What you should do:
Rewrite the items from the line with "Given: Click the" through the end of the items, changing "file dialog" to "save dialog" and keeping everything else the same. Omit the pictures from your answer.

====== Data extract ======

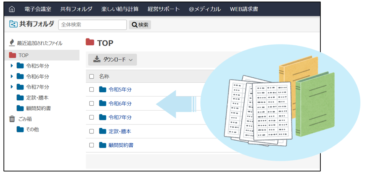Expand the 令和7年分 sidebar tree arrow
The image size is (365, 173).
coord(12,87)
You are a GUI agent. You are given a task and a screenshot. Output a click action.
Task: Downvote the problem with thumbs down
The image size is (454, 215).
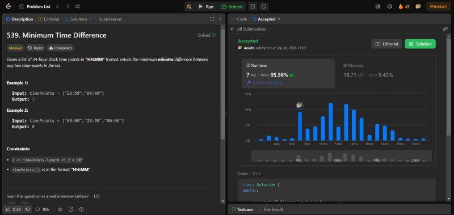pyautogui.click(x=28, y=209)
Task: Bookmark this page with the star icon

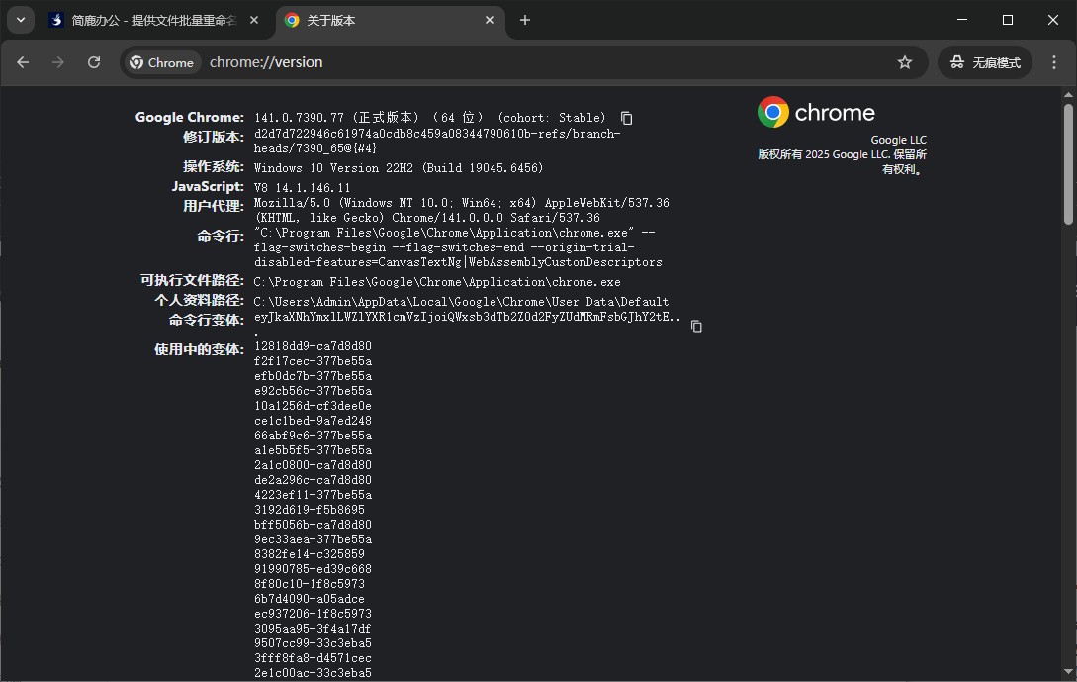Action: (904, 61)
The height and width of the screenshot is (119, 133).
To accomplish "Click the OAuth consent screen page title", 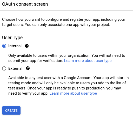I will click(25, 4).
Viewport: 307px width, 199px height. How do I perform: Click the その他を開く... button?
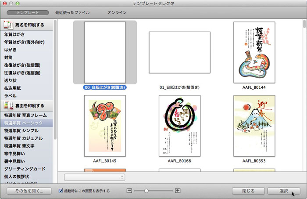(29, 191)
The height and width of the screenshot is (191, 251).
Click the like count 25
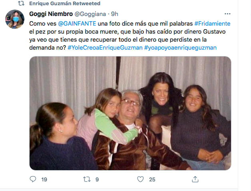pos(152,179)
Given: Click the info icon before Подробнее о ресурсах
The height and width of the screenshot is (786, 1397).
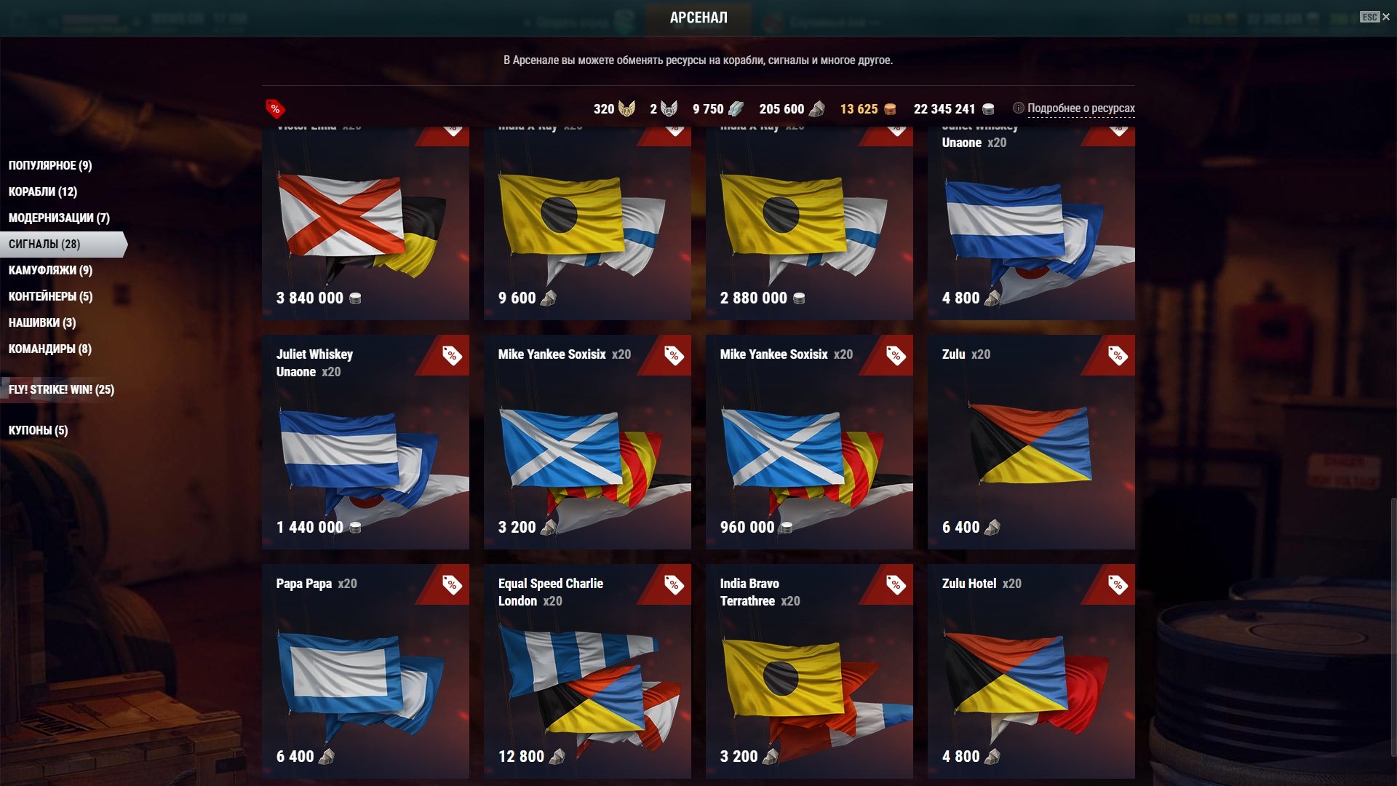Looking at the screenshot, I should [1018, 108].
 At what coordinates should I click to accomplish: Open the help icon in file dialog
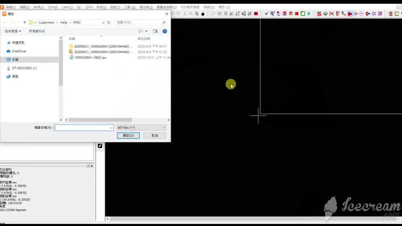(165, 31)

======

Task answer:
Given: Click the info icon before Подробнее о ресурсах
The height and width of the screenshot is (786, 1397).
Looking at the screenshot, I should [1018, 108].
 At what coordinates should I click to accomplish: Open the help icon in save dialog
(165, 31)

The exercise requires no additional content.